> _EXERCISE_:
Would you restate all the entries exactly, leaving nothing out?

> _RECORDS TO PROCESS_:
# # #

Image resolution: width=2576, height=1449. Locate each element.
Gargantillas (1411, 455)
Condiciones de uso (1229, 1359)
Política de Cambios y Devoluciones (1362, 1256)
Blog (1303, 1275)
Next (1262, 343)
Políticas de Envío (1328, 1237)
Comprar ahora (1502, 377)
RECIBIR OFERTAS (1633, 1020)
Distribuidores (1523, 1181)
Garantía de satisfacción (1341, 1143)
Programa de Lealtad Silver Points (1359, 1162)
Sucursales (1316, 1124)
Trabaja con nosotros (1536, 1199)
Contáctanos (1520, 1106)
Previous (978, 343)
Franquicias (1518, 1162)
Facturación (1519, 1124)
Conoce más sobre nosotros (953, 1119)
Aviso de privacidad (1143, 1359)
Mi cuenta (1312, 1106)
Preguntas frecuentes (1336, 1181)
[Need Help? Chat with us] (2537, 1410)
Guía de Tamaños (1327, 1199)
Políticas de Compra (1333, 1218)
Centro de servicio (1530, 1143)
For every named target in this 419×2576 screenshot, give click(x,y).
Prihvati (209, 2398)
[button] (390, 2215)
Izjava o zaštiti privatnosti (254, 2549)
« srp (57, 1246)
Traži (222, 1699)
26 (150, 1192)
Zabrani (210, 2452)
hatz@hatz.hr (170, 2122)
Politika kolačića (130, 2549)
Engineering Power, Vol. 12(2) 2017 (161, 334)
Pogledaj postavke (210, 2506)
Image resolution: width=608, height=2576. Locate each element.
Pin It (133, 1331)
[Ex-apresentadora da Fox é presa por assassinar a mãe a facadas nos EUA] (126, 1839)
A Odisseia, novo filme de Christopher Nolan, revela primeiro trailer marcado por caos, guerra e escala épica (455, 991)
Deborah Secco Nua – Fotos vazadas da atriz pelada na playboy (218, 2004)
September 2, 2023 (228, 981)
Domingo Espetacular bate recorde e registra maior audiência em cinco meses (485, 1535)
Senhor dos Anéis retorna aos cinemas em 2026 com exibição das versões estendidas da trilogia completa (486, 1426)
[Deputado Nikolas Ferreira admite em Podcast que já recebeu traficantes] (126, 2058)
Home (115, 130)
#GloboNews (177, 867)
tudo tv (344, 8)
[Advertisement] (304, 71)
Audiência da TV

# # #

> _PROBLEM SOLUTION_:
Image resolution: width=2576, height=1449. Locate each element.
Gargantillas (1411, 455)
Condiciones de uso (1229, 1359)
Política de Cambios y Devoluciones (1362, 1256)
Blog (1303, 1275)
Next (1262, 343)
Políticas de Envío (1328, 1237)
Comprar ahora (1502, 377)
RECIBIR OFERTAS (1633, 1020)
Distribuidores (1523, 1181)
Garantía de satisfacción (1341, 1143)
Programa de Lealtad Silver Points (1359, 1162)
Sucursales (1316, 1124)
Trabaja con nosotros (1536, 1199)
Contáctanos (1520, 1106)
Previous (978, 343)
Franquicias (1518, 1162)
Facturación (1519, 1124)
Conoce más sobre nosotros (953, 1119)
Aviso de privacidad (1143, 1359)
Mi cuenta (1312, 1106)
Preguntas frecuentes (1336, 1181)
[Need Help? Chat with us] (2537, 1410)
Guía de Tamaños (1327, 1199)
Políticas de Compra (1333, 1218)
Centro de servicio (1530, 1143)
For every named target in this 419×2576 screenshot, give click(x,y).
Prihvati (209, 2398)
[button] (390, 2215)
Izjava o zaštiti privatnosti (254, 2549)
« srp (57, 1246)
Traži (222, 1699)
26 (150, 1192)
Zabrani (210, 2452)
hatz@hatz.hr (170, 2122)
Politika kolačića (130, 2549)
Engineering Power, Vol. 12(2) 2017 (161, 334)
Pogledaj postavke (210, 2506)
Image resolution: width=608, height=2576. Locate each element.
Pin It (133, 1331)
[Ex-apresentadora da Fox é presa por assassinar a mãe a facadas nos EUA] (126, 1839)
A Odisseia, novo filme de Christopher Nolan, revela primeiro trailer marcado por caos, guerra e escala épica (455, 991)
Deborah Secco Nua – Fotos vazadas da atriz pelada na playboy (218, 2004)
September 2, 2023 (228, 981)
Domingo Espetacular bate recorde e registra maior audiência em cinco meses (485, 1535)
Senhor dos Anéis retorna aos cinemas em 2026 com exibição das versões estendidas da trilogia completa (486, 1426)
[Deputado Nikolas Ferreira admite em Podcast que já recebeu traficantes] (126, 2058)
Home (115, 130)
#GloboNews (177, 867)
tudo tv (344, 8)
[Advertisement] (304, 71)
Audiência da TV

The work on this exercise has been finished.